Some of my friends are so popular that whenever they post something, over 50 people respond at once. This makes me so jealous that I feel like erasing their posts. So, to contain my jealousy, I sign out immediately. But because of my addiction, I am soon back on facebook again to monitor if the comments are going up. I get consolation from a blog I read recently that people who are popular on facebook are not normal.
My facebook addiction is pathetic. There are times I thought I would instil some discipline on myself. I deleted 200 friends from my post, hoping to retain 50. But the more friends I deleted, the more friend requests I accepted and now I have 499 friends. Some people have over 1000 friends and this makes me so jealous.
My addiction has been progressing over the years. After blocking some of my friends from the Friends’ list, I soon started asking them to be my friends again. Some fellow facebook addicts understood my condition and agreed to be friends with me again. But some dimissed me with the contempt I deserve and I have been begging them to take me back on facebook.
Some of the friends on facebook are very intelligent and well read. The more I read their posts , the wiser I become. Some are quite thick skinned and obnoxious. Quite a number live in their own world and only talk to themselves. Some are sober and some are wild. Some friends make me laugh, some make me cry. Like my poet friend who after posting every comment accompanies it with an adjecture,”only poets understand what I mean”. This makes tears of laughter roll down my eyes. Some friends, however suffer from verbal diarrhoea and this puts me off. Some are patronising, some condescending and some act as if they know everything. Yet some are so humble.
There are names that facinate me on facebook, especially the fake ones. Kenyans are very creative with names. Sometimes I spend the whole night just reading everybody’s name and trying to work out what they mean.

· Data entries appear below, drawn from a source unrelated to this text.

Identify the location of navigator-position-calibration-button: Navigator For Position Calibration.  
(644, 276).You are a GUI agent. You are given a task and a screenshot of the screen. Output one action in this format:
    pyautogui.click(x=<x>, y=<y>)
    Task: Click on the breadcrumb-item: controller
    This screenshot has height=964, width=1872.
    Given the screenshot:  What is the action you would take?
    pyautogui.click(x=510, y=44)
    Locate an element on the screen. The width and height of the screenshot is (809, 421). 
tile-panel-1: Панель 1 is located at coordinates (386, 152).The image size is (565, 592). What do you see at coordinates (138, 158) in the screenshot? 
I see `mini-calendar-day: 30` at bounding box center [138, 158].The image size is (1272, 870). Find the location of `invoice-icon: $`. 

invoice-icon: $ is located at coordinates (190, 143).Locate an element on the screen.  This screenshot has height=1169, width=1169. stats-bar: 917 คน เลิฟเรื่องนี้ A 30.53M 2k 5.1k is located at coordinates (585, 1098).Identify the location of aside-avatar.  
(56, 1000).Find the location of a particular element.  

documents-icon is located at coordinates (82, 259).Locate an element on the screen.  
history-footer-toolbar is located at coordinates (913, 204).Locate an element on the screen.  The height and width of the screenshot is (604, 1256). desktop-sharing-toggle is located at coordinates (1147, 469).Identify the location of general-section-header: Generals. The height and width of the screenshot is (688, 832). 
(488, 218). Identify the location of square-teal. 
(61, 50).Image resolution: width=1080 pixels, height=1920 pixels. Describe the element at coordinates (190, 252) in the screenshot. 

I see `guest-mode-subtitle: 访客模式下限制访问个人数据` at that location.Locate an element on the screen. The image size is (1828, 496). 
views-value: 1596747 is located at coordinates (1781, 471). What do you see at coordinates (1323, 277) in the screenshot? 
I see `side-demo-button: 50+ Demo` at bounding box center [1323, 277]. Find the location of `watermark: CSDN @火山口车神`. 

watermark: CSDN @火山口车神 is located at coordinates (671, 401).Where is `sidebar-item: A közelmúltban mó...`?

Who will treat this facebook addiction of mine? Sometimes, I read very annoying comments and I promise myself I will never go back to facebook again. Some comments are so demeaning, some tribalistic and some very vulgar. I have received love requests and job requests. I have received in-boxes for one night stands.
The group of friends I hate most are the political sycophants that encourage tribalism on facebook. They pretend that their tribal leaders are better than others, forgetting that one man’s meat is another man’s poison. So I do not understand why I still read their nonsense. Addiction is a bad thing, it makes one do things one hates.
I have once unsubscribed from facebook. But I got so lonely after that. I missed my friends. I felt left out of the facebook family. And very soon, as you might guess, I was back again, filling in my details and rejoining the facebook community. So when people say they are leaving facebook and wish everyone goodbye, only to surface a few days later, I truly understand. That is a fellow addict and the sooner I make friends with them, the faster I will be in good company.
Facebook is nice. If you miss one friend you can always talk to another. It is not like a mobile phone where some friends refuse to pick calls, others fail to return calls while others ignore your smses. I can communicate with strangers and still feel fulfilled.